Entre hermanos puede haber solidaridad, amor, respeto y apoyo, pero también puede haber abusos, rivalidad y enemistad. Es muy doloroso cuando los hermanos se dejan de hablar y rompen toda comunicación entre ellos. De ahí la importancia de la figura de los padres a la hora de ayudar a los hermanos a solucionar sus dificultades y a solventar los obstáculos del día a día.

A los padres les corresponde fomentar una buena relación entre hermanos para que la relación sea buena y sana desde la infancia, etapa en la que se crean los profundos lazos de unión entre los hermanos. Con mucha frecuencia las dificultades en la relación entre hermanos tiene su origen en la infancia.

Generalmente la rivalidad entre hermanos aparece por la diferencia de trato que los padres damos a sus nuestros hijos, la protección que de manera inconsciente damos en mayor medida a uno que a otro y a veces no ocultando la preferencia que sentimos más por uno que por otro. Los hijos lo notan y empiezan a consolidarse los roces entre ellos.

¿Cómo podemos los padres fomentar una relación positiva entre los hermanos?

Es fundamental que haya una buena comunicación entre todos los miembros de la familia y mantener vínculos afectivos con todos.

Una manera es aceptando que cada hijo es único e irrepetible en conducta, capacidades y afecto, cada uno tiene sus defectos y sus virtudes. Comparar los hermanos es avivar la rivalidad entre ellos.

Hay que saber prestarles atención a todos en conjunto y a cada uno por separado. Atendiendo a sus necesidades individuales de acuerdo a su edad y circunstancias, y a la vez ser mediadores en la relación entre los hijos.

También resulta positivo, además de poner en práctica actividades específicas para cada hermano, plantear salidas o actividades para toda la familia, de tal manera que puedan participar de forma conjunta, sin exclusión, en actividades divertidas y en compañía de las personas que más les quieren, hermanos y padres. La seguridad y protección, además del cariño, estarán garantizadas.

Hacerles entender también que hay que compartir los juguetes, a establecer turnos de juego y estimularles a resolver los conflictos por sí mismos, sin llamar a los padres para que sean jueces ante el mínimo problema. Obviamente, tenemos que llamarles la atención cuando se pegan o se gritan y enseñarles que no es forma de solucionar los problemas.

Igualmente, tanto o más importante que corregir las malas conductas es elogiar las buenas. Así que cuando comparten juegos y hacen las cosas bien, también es necesario remarcarlo y felicitarlos.

Nada genera más resentimiento que alabar a uno a expensas del otro, hay que evitar comentarios como estos: “Tu hermano a tu edad ya se vestía solo”. “Tu hermana es mucho más simpática que tu”. Estas comparaciones elogiosas generan hostilidad entre hermanos, a pesar de que nuestras intenciones sean buenas cuando las decimos.

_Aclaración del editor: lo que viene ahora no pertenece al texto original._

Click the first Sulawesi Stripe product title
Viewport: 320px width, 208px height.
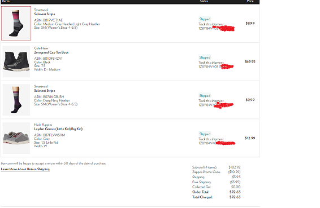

Los celos entre hermanos son un síntoma que da información a los padres de que algo pasa, es decir, si bien son naturales y hay que superarlos, esto no quita para que los padres estén alerta para poder reforzar y valorar al hijo que esté pasando por una mala situación personal. Los celos siempre esconden un motivo y normalmente son una llamada de atención y no sólo en edades tempranas.

Para que exista una buena relación entre los hermanos tenemos que estar atentos con los retos cotidianos, tener una buena comunicación con nuestros hijos, no compararles, prestarles la atención que necesitan, elogiar las buenas conductas entre ellos, organizar actividades para toda la familia y generar un ambiente positivo en el hogar. Trabajando estos aspectos nuestros hijos verán en sus hermanos un compañero significativo en sus vidas.

Finalmente, es muy importante fomentar la solidaridad con los sentimientos de los hermanos, nunca tolerar que uno se burle del otro ni mucho menos goce con su sufrimiento.